Dodge Aries, Plymouth Reliant: There's a special place in hell for the cheap, bland K-Car, writes Peter Cheney.

After reading The Inferno, I came away impressed with the nuanced cruelty of Dante's hell, where punishments were related to earthly transgressions - like the cheating spouses who were condemned to spend eternity in each others arms.

Which got me thinking about the design of automotive hell, which should have a multi-level layout, much like Dante's. The less egregious car sinners, like signal neglectors and Porsche snobs, would inhabit the upper regions. Tailgaters and the like would be lower down, simmering in pits of used crankcase oil. And at the very bottom would be a special punishments unit for the worst automotive sinners of all - drunk drivers, texting starlet crashers, and finance crooks who spent their earthly existence at the wheel of Ferraris bought with stolen pension funds.

They would pay for their sins by doing endless laps of the underworld in a 1988 Dodge Aries.

Of all the lousy cars I've ever driven, the Aries took the cake. It handled like a shopping cart, the brakes had the grip of an arthritic 90-year-old, and the engine sounded (and performed) like a worn-out vacuum cleaner. But that's not what made it the worst car I ever drove. The Aries' defining quality was its sheer, all-encompassing dullness. It had the ambience of a dentist's waiting room. Its engineering was subpar.

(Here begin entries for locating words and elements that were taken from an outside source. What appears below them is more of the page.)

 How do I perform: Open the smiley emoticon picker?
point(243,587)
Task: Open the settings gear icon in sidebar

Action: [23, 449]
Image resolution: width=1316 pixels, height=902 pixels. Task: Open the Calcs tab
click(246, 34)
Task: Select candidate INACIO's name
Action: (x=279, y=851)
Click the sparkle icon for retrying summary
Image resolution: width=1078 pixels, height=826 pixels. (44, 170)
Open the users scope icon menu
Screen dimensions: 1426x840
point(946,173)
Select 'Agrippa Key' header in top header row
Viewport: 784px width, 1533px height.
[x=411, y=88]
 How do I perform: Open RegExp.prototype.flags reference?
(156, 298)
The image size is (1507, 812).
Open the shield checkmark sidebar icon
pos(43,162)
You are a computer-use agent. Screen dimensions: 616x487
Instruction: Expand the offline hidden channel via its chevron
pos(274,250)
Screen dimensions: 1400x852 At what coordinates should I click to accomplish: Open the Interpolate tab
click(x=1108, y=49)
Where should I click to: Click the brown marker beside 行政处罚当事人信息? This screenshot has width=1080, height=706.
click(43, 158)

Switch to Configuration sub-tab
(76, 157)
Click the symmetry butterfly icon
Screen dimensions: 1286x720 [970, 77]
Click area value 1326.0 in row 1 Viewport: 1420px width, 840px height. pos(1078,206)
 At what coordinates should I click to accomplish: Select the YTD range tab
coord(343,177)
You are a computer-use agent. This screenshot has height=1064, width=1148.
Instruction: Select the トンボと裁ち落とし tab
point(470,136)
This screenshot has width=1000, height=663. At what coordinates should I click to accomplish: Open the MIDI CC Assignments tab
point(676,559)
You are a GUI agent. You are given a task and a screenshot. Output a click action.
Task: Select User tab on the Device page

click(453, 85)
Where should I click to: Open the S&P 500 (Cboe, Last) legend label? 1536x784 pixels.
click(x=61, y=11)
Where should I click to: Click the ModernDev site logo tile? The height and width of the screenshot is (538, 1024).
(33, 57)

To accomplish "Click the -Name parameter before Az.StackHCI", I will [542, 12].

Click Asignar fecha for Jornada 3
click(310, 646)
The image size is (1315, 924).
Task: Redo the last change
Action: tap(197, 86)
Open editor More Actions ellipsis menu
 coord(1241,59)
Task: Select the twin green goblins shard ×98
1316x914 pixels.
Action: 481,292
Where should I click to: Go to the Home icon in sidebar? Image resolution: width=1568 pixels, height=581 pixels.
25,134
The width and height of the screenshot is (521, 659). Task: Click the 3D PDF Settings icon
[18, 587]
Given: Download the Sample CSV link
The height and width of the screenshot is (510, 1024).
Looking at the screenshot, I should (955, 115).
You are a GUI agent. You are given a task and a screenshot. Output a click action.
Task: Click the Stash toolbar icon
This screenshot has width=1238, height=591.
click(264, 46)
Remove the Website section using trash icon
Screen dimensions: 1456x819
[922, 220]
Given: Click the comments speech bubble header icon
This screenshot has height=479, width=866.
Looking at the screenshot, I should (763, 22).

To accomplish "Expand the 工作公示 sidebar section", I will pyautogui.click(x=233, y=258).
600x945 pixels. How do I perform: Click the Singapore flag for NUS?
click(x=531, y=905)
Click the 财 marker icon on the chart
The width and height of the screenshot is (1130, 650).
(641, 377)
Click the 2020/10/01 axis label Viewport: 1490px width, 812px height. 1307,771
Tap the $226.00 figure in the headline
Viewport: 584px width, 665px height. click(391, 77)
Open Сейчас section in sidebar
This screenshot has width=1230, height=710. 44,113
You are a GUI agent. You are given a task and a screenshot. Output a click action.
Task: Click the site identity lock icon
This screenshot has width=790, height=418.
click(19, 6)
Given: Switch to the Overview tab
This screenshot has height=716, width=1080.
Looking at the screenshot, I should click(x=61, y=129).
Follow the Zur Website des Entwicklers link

Its styling was so stupendously mediocre that I imagined the designers tossing 1000 rental cars into a giant Cuisinart, then shaping the Aries from the beige paste that flowed out. The car sucked, but not in an interesting way.

On the upside, the visibility through the tall windows was pretty decent. Given the Aries braking, handling and acceleration capabilities, you needed every advantage you could get. It wheezed up to highway speed, and decelerated like a lake freighter, thanks to the cheapo brakes. The steering was light but utterly numb - I've driven video games with more feel.

The 1988 Aries was cheap to buy. And you got what you paid for - a rust-prone, poorly carbureted box with the suspension of an oxcart. This was one of the cars that helped bring Chrysler to its knees. After driving the Aries, I realized just how bad things were at the once-great Chrysler corporation, which was founded in 1925 by the legendary Walter Chrysler. Now it was being milked by the likes of Lee Iacocca, a marketing specialist who exploited Chrysler's brand equity to sell badge-engineered junk. The Aries was just one in a series of modular vehicles known as the K-Car - aside from badges and cheap trim differences, they all looked and drove the same.

So in my automotive underworld, the damned may occasionally switch from the Dodge Aries to the Plymouth Reliant. Same car, different badge - that's the hell of it.